Esta pretensão à segurança permitiria a proteção – autônoma – da aparência do direito (fumus boni iuris), em casos em que presente alguma situação específica de risco de dano irreparável (periculum damnum irreparabile). Ademais, haveria aqui uma tutela jurisdicional residual, a impor técnica específica de cognição e avaliação discricionária da presença dos seus pressupostos.

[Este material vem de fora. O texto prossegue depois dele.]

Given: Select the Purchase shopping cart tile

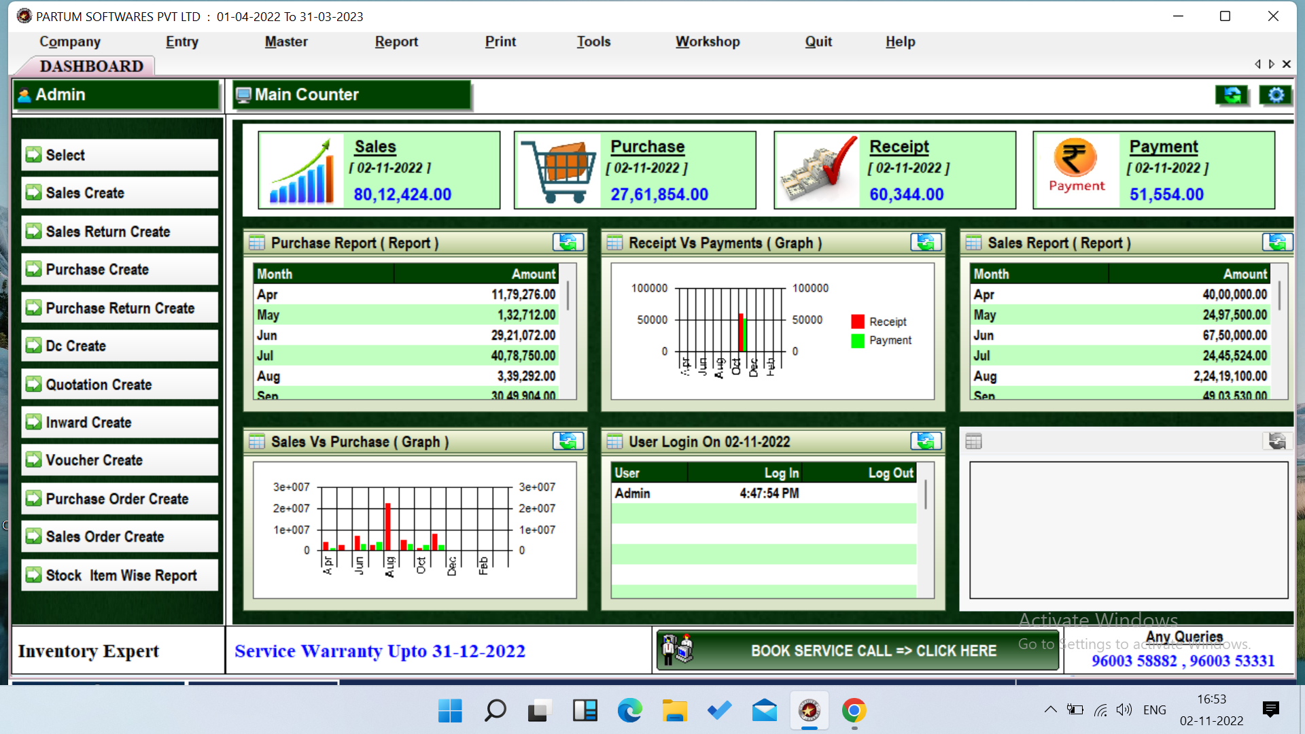Looking at the screenshot, I should [559, 169].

Esta tutela, ainda, seria caracterizada por sua temporariedade, 5 por sua fungibilidade, pela limitação das medidas a serem empregadas à estrita necessidade da situação de risco, pela variabilidade de conteúdo das medidas possíveis, pela instabilidade do provimento, pelas especiais eficácias dos provimentos, pela sua satisfatividade (em relação à pretensão à segurança) e por possíveis condicionamentos outros impostos pelo direito positivo. 6

A tutela cautelar, sob esta ótica, seria uma forma de proteção imprescindível, tanto para o jurisdicionado – que teme o perecimento de seu interesse – como para o Estado – que não pode deixar de oferecer proteção a situações que podem ampliar o litígio, especialmente em casos de valores relevantes. 7

Fundamentalmente, o que caracterizaria a função cautelar, para esta visão, é a presença do perigo de dano irreparável, a impor, de forma obrigatória, ao Estado um mecanismo próprio de proteção, adaptado às necessidades das circunstâncias materiais.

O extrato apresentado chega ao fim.